● **TASK DESCRIPTION**:
Every line below that mentions the word "computer" should be copied out.

(Dataset entries)
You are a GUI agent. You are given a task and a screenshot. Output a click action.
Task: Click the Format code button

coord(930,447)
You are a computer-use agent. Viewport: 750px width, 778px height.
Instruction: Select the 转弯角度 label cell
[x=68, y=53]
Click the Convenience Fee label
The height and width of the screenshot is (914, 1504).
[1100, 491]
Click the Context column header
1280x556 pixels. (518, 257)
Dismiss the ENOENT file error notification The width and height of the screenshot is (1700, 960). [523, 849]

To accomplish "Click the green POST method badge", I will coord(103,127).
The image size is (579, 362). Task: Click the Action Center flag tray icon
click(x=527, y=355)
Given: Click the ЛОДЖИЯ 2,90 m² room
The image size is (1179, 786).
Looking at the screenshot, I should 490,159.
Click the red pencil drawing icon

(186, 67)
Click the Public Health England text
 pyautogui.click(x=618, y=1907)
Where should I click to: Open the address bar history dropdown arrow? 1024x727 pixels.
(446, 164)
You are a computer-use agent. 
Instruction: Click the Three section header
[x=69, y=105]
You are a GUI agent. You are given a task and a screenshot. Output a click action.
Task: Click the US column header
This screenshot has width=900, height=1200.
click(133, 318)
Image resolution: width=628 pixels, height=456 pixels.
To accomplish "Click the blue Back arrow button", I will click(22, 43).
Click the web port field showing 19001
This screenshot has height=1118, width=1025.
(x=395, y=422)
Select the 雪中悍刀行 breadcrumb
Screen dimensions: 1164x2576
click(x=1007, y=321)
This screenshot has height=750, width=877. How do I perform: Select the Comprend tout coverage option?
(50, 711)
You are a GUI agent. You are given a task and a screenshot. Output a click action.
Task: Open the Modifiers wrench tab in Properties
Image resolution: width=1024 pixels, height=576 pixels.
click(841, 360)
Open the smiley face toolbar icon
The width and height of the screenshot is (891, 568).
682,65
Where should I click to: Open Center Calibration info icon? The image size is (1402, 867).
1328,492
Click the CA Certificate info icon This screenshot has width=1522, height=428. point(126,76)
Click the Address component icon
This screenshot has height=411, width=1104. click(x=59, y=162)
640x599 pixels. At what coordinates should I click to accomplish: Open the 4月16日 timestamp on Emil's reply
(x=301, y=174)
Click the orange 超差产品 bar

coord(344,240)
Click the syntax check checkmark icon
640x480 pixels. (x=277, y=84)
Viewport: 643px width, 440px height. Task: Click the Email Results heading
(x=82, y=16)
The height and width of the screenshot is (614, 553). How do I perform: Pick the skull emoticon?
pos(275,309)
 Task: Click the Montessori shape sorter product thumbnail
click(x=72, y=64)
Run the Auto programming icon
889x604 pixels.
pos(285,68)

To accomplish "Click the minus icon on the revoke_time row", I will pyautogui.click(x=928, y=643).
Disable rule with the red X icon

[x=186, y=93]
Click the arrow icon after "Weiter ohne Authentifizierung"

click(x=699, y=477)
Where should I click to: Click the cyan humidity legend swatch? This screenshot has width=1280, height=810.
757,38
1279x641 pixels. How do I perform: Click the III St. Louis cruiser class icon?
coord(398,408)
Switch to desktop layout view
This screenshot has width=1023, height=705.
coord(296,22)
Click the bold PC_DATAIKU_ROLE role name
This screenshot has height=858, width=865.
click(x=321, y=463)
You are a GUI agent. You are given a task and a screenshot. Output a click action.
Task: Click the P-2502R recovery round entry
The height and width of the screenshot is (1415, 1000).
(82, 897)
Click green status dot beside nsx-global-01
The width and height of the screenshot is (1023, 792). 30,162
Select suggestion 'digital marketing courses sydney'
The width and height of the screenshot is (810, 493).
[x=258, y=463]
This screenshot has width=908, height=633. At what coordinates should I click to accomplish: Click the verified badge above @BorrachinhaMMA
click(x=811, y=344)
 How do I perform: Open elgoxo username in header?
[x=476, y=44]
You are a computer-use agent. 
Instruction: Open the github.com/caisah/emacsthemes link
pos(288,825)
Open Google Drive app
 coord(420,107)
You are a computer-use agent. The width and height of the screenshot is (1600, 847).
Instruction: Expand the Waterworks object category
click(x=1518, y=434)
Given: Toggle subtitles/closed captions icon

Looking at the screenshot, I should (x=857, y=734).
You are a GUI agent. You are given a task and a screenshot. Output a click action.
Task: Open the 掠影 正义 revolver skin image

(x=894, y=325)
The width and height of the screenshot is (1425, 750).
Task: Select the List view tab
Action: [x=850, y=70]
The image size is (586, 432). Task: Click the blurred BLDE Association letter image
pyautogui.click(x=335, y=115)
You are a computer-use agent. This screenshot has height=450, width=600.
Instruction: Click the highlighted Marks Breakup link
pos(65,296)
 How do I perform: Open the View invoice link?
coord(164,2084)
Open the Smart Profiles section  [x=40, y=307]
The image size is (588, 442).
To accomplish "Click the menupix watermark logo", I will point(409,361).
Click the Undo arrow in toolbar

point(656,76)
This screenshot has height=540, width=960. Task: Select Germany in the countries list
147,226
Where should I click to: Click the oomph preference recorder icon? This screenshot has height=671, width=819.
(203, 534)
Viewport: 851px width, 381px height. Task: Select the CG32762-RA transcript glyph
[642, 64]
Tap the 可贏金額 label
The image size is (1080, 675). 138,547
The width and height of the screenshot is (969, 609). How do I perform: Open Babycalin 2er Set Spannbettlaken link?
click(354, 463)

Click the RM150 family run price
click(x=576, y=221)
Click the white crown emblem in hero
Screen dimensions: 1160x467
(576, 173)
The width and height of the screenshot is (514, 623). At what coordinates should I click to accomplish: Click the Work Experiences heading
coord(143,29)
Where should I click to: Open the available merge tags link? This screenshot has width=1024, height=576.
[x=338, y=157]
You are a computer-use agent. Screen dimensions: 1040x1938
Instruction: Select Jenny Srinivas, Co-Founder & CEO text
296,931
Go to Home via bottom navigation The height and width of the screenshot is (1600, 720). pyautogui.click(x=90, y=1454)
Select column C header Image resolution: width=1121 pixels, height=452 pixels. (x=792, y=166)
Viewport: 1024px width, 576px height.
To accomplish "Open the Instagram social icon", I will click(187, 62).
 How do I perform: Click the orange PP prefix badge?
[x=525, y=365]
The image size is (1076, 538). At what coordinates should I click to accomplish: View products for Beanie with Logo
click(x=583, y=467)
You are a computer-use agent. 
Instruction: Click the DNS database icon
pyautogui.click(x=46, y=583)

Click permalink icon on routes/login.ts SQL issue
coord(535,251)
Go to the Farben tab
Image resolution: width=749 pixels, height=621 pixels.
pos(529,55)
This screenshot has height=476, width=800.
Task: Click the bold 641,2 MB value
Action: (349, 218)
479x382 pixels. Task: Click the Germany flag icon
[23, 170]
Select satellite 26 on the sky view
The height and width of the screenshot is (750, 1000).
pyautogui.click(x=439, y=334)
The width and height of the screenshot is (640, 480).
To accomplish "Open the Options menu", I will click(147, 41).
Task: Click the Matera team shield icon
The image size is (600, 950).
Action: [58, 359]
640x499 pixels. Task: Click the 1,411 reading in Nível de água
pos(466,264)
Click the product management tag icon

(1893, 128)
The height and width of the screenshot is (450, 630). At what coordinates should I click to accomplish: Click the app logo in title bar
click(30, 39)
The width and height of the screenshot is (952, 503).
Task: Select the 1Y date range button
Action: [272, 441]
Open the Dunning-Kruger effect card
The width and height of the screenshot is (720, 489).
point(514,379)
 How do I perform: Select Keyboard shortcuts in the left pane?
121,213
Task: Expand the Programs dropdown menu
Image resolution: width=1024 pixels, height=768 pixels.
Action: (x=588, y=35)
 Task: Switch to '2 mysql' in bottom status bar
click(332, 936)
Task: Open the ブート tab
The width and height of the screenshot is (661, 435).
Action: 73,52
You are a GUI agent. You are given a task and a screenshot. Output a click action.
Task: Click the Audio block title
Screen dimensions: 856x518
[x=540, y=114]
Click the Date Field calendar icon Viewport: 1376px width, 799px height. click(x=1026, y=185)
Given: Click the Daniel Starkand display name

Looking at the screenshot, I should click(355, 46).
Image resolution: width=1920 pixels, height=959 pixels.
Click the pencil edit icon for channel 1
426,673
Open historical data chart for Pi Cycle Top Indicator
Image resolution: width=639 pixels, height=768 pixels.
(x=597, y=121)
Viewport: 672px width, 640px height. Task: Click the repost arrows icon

● **TASK OUTPUT**:
You are a computer-use agent. Viewport: 750px width, 778px height.
You are a computer-use agent. 
You are a computer-use agent. 
You are a computer-use agent. The width and height of the screenshot is (1600, 847).
You are a computer-use agent. This screenshot has height=450, width=600.
You are a computer-use agent. Screen dimensions: 1040x1938
You are a computer-use agent. 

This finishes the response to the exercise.